Сашка присел на корточки и, потеряв равновесие, опустился на пол. В горле пересохло, ныл желудок, в ушах шумела кровь. Сашка был измочален, выжат до нитки, он чувствовал себя севшей батарейкой. Но он был счастлив. Настя глядела сверху вниз, как королева. Её губы складывались в улыбку, снисходительную и насмешливую, а в глазах еще оставался страх, и желание жить, и еще много чего было в этих глазах, которые он только что написал — заново.
— Сашка, — повторила Настя. Он, кряхтя, поднялся на ноги и отыскал стул.
— А все-таки, откуда ты знаешь, как меня зовут? — спросил он, садясь. — Что-то не помню, чтоб себя по имени называл.
— Дурень, — беззлобно сказала Настя. — Как же мне не знать, как тебя зовут. Я, считай, часть тебя самого. У меня вся жизнь — от одного твоего взгляда до другого.
Сашка принялся вытирать кисти. Он совершенно не знал, что ему теперь делать. Настя уселась на пол посреди своей комнатки.
— Мне бы кровать обратно, — попросила она. — И платье измялось. Подрисуешь?
Сашка несколько раз медленно кивнул. Настя подтянула к груди колени, обхватила руками лодыжки и замерла. В этой позе она была похожа на васнецовскую Аленушку. Сашка покачал головой.
Это ведь живая девушка.
Вот как выходит: живая. Все видит, все слышит, все понимает. Думает что-то свое. Платье просит подрисовать.

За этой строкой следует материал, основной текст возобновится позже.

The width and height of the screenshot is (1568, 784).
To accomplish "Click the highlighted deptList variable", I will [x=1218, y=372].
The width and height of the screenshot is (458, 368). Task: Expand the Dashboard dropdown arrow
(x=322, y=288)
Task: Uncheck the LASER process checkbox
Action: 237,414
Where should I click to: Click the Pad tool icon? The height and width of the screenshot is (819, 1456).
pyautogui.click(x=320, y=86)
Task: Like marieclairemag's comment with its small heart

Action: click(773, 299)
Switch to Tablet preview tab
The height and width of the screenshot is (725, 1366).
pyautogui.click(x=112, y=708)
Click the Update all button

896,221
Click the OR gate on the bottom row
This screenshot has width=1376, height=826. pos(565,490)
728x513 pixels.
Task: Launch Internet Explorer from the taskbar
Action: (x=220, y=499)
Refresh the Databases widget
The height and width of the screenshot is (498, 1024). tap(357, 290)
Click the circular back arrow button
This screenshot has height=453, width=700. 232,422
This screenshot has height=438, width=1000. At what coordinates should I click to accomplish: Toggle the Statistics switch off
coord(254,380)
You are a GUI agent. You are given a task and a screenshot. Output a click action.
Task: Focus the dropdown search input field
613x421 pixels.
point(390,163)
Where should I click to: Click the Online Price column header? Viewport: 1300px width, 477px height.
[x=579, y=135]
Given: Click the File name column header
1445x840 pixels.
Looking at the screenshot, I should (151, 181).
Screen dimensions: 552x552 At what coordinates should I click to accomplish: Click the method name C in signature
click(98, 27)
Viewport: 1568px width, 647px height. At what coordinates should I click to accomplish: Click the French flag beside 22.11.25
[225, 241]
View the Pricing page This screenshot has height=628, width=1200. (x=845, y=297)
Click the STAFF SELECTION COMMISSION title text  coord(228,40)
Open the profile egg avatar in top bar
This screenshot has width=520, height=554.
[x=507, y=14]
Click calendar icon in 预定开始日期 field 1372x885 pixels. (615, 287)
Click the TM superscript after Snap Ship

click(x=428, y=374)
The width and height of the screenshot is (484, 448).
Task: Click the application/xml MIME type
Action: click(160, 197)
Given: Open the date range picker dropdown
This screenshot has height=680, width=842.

— И гребень куда-то делся, — сказала Настя. — Красивый гребень был.
Сашка опять кивнул. Он попытался вообразить, каково это: сидеть в маленькой темной каморке, терпеть взгляды зрителей, вечно улыбаться и вечно глядеть в никуда. Всю жизнь. Долгая ли жизнь у картины? Если повезет, и попадешь в хороший музей, то долгая, потому что там картины реставрируют… Впрочем, вряд ли Настю возьмут в музей. Для этого Сашке нужно стать признанным мастером, а он и первого-то экзамена сдать не смог. Так что Настю ждет другое будущее: сумрак мастерской, одиночество. Разговоры с Сашкой, в то время, пока он будет писать очередной пейзаж (почему-то Сашка был уверен, что портретов больше писать не станет). А потом когда-нибудь Сашка умрет, его картины разберут друзья, Настя достанется, например, Звягину и будет украшать собой его прокуренную комнату с пожелтелыми обоями — долго-долго, пока не умрет и Звягин. Звягина похоронят, его квартира достанется сыну или дочке, энергичным молодым ребятам, которые снимут со стены древнюю картину в дешевой раме и повесят на ее место что-нибудь полезное. Скажем, телевизор. А картину отвезут на дачу, спрячут на чердак, и ее съедят мыши.
Настя никогда не сойдет с холста. Ее мир — тесная комната, которая, по Сашкиному замыслу, должна была стать таинственной и загадочной, а вышла просто темной и маленькой.
Сашка подобрал палитру и взял кисти.
— Я тут подумал… — произнес он. — Тебе не помешает окошко.